» **Your objective**: Report every line of the records that includes the word "computer".

» **Material for this task**:
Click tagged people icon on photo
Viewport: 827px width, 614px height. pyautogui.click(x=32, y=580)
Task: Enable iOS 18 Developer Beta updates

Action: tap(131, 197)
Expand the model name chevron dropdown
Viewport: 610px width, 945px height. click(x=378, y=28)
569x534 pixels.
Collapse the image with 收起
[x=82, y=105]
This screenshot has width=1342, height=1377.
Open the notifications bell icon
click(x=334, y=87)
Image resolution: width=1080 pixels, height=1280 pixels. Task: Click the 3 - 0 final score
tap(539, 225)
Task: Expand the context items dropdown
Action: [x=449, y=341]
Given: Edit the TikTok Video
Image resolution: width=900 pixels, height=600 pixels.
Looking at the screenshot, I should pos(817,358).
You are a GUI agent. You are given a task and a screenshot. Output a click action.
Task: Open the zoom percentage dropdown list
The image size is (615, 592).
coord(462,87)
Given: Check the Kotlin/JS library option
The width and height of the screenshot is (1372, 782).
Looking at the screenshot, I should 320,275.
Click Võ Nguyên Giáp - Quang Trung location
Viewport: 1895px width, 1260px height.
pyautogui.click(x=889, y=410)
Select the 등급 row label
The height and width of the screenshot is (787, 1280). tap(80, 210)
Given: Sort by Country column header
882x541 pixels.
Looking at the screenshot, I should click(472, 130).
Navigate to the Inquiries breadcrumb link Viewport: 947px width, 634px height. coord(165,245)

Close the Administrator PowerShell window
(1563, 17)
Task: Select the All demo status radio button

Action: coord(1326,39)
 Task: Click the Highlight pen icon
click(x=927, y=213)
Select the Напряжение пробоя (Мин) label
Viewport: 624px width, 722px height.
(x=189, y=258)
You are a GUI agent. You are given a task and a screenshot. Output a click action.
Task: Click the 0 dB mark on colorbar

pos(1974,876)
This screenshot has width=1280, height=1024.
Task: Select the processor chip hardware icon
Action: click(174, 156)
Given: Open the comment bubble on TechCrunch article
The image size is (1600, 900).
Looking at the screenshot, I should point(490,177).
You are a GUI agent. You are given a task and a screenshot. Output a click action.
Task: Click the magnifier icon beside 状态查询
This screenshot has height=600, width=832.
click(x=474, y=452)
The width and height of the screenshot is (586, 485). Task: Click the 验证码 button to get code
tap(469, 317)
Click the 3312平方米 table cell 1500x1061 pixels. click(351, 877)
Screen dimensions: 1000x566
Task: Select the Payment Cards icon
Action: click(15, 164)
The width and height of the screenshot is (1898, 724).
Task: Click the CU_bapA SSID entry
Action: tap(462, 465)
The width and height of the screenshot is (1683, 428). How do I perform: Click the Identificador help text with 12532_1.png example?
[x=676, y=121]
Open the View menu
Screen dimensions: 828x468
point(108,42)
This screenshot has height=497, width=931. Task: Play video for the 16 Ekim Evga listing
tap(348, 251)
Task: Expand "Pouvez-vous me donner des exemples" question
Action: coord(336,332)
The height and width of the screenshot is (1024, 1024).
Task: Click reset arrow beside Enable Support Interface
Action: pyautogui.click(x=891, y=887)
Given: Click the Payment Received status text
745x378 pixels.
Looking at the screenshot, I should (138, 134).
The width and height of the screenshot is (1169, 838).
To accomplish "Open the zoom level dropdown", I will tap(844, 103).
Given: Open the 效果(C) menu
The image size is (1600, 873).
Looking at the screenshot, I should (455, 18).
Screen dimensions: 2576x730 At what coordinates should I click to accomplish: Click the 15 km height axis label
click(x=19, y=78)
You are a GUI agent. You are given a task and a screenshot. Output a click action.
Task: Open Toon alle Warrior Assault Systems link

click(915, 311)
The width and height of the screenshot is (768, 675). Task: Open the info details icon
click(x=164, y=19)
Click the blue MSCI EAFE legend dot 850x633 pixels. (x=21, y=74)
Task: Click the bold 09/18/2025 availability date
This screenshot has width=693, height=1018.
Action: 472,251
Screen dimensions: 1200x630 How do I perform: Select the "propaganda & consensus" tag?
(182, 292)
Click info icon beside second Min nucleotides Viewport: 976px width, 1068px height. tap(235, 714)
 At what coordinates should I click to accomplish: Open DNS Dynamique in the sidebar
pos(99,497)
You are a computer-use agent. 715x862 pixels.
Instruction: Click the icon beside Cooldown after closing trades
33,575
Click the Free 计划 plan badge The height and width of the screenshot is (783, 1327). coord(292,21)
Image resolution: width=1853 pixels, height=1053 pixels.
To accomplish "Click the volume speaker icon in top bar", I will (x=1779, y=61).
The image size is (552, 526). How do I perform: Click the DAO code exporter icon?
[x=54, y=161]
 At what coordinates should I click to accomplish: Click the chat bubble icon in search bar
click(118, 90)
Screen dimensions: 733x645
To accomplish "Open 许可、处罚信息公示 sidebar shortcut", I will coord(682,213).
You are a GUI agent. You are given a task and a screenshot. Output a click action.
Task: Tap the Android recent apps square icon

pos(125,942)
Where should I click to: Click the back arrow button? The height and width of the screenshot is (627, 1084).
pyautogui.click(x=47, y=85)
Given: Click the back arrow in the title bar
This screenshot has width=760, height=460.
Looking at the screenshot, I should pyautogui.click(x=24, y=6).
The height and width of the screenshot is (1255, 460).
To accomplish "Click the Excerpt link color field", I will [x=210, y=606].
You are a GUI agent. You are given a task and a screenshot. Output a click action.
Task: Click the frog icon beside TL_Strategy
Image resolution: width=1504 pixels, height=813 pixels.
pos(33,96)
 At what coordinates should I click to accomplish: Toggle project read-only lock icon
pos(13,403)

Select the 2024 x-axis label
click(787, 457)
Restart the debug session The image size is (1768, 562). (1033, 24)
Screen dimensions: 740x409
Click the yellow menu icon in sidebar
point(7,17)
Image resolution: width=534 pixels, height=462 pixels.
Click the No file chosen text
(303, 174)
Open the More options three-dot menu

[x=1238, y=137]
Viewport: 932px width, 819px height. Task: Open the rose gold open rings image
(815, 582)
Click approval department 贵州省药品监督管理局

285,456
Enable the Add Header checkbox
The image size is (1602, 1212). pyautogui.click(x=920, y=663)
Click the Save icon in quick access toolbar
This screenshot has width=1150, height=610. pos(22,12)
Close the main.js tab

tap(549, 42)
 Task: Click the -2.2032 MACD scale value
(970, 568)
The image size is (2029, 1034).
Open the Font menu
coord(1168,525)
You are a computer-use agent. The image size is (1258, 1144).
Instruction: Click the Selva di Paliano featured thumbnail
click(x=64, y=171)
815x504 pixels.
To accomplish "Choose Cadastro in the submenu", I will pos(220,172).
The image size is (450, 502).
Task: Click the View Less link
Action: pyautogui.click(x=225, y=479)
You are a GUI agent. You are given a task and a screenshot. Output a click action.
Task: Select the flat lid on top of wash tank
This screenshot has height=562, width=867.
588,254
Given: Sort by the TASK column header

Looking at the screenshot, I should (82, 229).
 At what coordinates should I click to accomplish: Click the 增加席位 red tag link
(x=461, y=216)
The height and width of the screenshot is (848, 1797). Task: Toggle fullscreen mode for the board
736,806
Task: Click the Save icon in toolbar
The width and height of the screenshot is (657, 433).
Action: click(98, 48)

» **Task output**:
You are a computer-use agent. 715x862 pixels.
You are a computer-use agent. The image size is (1258, 1144).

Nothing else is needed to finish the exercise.